First, they developed an algorithm that understands the structure of an HTML-based e-book and distinguishes between the main text and unimportant elements such as footnotes, page numbers, or tables.
This so-called parsing is followed by the actual conversion of text into speech (text-to-speech, TTS). In this project, WaveNet, Tacotron and FastSpeech in particular were used, which are capable of producing natural and human-like speech output.
In addition, the team developed a system capable of distinguishing between narrator and dialogue, and here even between individual characters and their emotions, and adapting the generated voice accordingly.
The entire process chain runs on the machine learning framework SynapseML, which is designed to break down the various tasks and process them in parallel.
“We believe that this work has the potential to greatly improve the accessibility and availability of audiobooks,” the team writes. Hear for yourself how “How to Tell a Story, and Other Essays” by Mark Twain sounds.
Have your voice narrate an audiobook
For the conference presentation, the team also developed a zero-shot text-to-speech approach that can capture the character of a user’s own voice from a few recorded sentences and transfer it to the narration of the audiobook.

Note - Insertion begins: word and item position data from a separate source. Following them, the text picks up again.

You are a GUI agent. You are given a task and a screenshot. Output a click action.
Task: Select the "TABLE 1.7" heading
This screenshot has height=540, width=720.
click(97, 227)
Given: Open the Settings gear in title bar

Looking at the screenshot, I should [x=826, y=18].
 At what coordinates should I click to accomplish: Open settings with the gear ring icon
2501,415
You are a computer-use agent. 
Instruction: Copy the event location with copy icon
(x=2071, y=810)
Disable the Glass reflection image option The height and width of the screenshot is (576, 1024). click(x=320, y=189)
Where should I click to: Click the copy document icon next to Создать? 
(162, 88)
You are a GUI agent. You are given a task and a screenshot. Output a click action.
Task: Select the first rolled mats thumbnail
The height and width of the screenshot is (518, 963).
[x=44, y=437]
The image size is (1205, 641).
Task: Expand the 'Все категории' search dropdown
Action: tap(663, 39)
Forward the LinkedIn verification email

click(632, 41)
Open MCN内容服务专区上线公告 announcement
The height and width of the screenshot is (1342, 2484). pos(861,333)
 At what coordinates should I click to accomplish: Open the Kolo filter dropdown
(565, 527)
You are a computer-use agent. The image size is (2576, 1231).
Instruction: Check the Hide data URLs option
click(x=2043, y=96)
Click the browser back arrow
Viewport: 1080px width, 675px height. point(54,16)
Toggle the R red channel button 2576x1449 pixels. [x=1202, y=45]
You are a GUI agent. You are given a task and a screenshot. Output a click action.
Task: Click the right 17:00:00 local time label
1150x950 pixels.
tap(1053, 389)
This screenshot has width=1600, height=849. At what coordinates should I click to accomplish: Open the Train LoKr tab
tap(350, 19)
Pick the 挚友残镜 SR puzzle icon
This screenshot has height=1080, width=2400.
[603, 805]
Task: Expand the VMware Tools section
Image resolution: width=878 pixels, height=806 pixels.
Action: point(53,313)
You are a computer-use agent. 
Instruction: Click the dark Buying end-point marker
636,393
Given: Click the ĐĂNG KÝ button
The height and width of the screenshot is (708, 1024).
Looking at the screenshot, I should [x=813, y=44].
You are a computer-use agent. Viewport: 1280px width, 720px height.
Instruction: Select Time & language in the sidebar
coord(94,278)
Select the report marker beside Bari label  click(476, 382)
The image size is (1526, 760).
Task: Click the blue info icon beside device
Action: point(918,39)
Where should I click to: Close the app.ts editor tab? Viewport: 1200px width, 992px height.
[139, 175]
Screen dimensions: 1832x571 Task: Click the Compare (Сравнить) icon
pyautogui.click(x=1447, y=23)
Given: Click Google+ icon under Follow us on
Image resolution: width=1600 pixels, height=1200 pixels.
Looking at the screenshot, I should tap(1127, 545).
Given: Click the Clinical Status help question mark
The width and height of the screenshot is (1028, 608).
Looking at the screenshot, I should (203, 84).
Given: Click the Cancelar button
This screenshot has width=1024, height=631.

This allows users to select a book from the digital library and have it read to them in their voice – or in the voice of their choice if they have audio files. It’s not yet clear if this service will be available beyond the conference, but it seems unlikely given the potential costs.
In total, the project has collected more than 35,000 hours of audio data on classical literature, plays, biographies, and more, read “in a clear and consistent voice.”
This dataset alone could be useful for further AI projects. The research team intends to make all audio data available as open source without restrictions.
Project Gutenberg is a free digital library accessible via the Internet. It is created by volunteers. More than 70,000 e-books are available to read and download for free on the project’s website.